The chart below shows the CPI rate during Biden’s presidency. Only during the summer months of 2021 did the CPI not rise. But inflation was evident in the fall of 2021 when presumably the economists began preparing their initial report. The causes of the inflation were evident then, and economists began preparing their initial report. The causes of the inflation were evident then, and the invasion of Ukraine was mere speculation. Inflationary pressures from the surge in government spending, financed by the Federal Reserve’s printing of money, were behind the rise in prices.
All of this was evident before the Fiscal Year 2023 Budget was unveiled in March. We would point to the record of Federal Reserve Chairman Jerome Powell from last summer to this June as substantiation of the acceptance of the reality that inflation was not going away anytime soon.
In August 2021, Powell pushed back against growing beliefs that swiftly rising consumer prices could become embedded in the future economy. However, by December 2021, Powell was ditching the word “transitory” to describe the 31-year high in inflation. And then this past June, when testifying before the Senate Banking Committee, he admitted that inflation in the U.S. was high before Russia invaded Ukraine, making sure to cement the view that our current inflation was not “Putin’s inflation,” as postulated by President Biden and his officials.

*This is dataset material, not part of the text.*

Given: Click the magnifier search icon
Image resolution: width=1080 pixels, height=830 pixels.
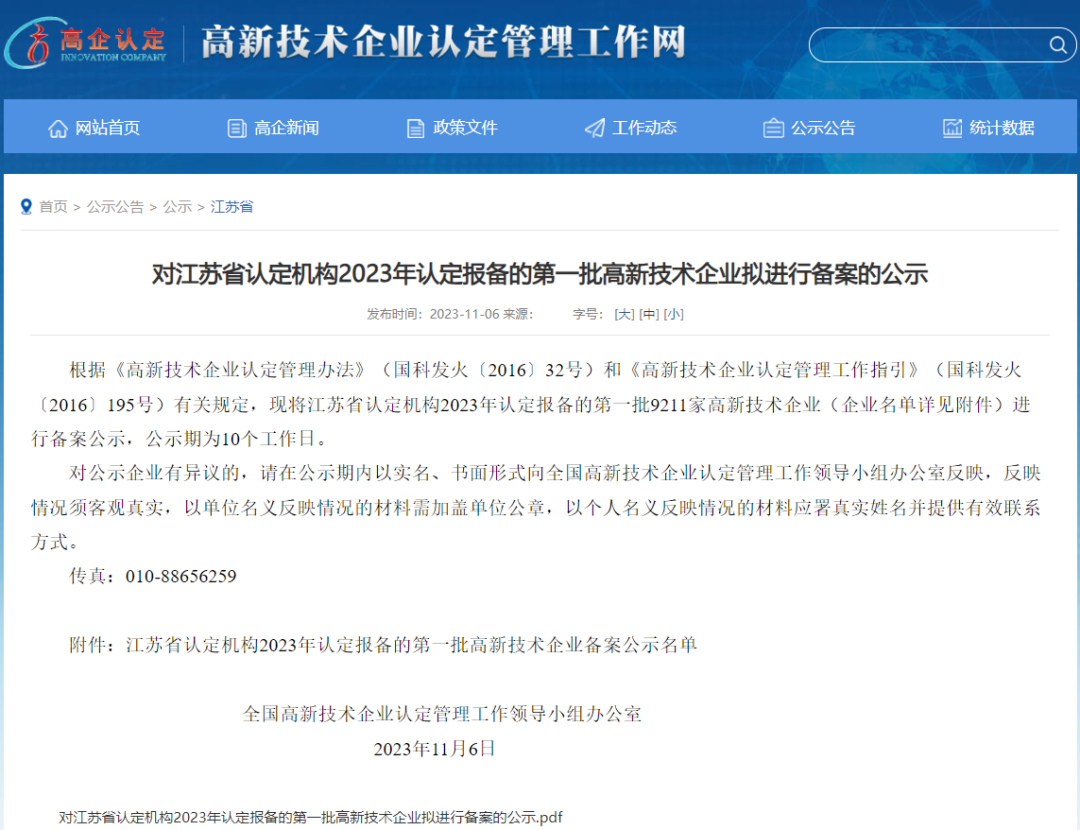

The inflation chart above also contains, as points, the March and August White House economists’ forecasts for 2022 GDP growth and the rise in the CPI. The March forecast was dictated by the administration’s dedication to their narrative that inflation was transitory. The reality is that their forecast was divorced from reality at the time of the March forecast, and there were months of data to support a weaker and more inflationary outlook. This is what happens when you build an economic plan on a narrative resting on flimsy facts.

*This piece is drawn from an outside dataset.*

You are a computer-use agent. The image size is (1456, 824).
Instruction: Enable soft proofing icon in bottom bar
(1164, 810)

Energy Finished Disastrous August In First Place
In August, the Energy sector of the Standard & Poor’s 500 Index experienced both good times and bad times. Energy ended the month on a sour note, but its monthly performance still put it atop all industry sectors. Its outperformance relative to the overall market was outstanding – nearly seven percentage points ahead. Energy’s performance came despite August being the third consecutive month of falling oil prices. Over that period, the WTI oil price has fallen from $120 a barrel to under $90, a 25% decline. In these three months, the Energy sector was the worst, then third best, and now the best performing sector. Based on that record, we surmise the stock market was surprised by the drop in oil prices in June, so it punished Energy shares, sending them down nearly 17%, some 8.5 percentage points below the performance of the S&P 500 Index.

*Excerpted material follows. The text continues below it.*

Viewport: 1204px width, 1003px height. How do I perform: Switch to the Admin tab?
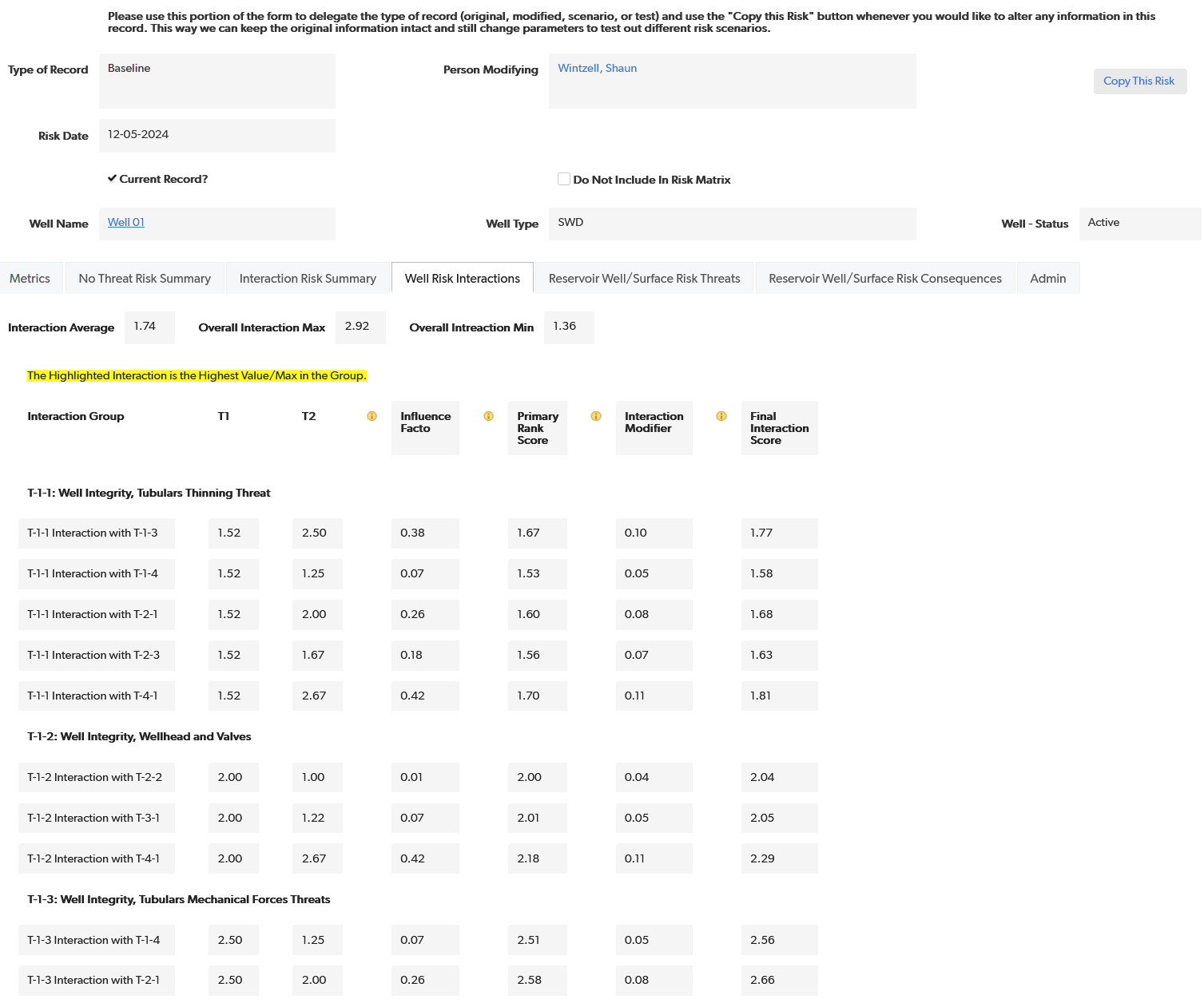pos(1047,279)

For July, although oil prices remained in a downtrend, Energy’s performance was half a percentage point better than that of the overall market, landing it in third place among all sectors. Today, oil prices are in the high $80s, about where they were in February, but roughly $10 a barrel above January’s levels, yet Energy just produced the best sector performance last month. Does this say more about problems with the overall market, or is Energy that much better prepared for the world we live in?
Year-to-date, oil prices are up by mid-teens percentages, and the Energy sector has generated a 48.75% gain at the same time the overall stock market is down over 16%. The fundamentals for energy companies are better than they have been in many years: company earnings are higher, cash flows are larger, balance sheets are stronger, dividends are up, and managements are repurchasing shares. The long-term outlook for the energy industry remains positive due to an extended period of underinvestment and the world suddenly recognizing that fossil fuels will be critical for sustaining global economies for decades, despite the ongoing energy transition and environmentalists pushing to ban the use of oil and gas. In our opinion, Energy is likely to be the top performing sector at the end of 2022.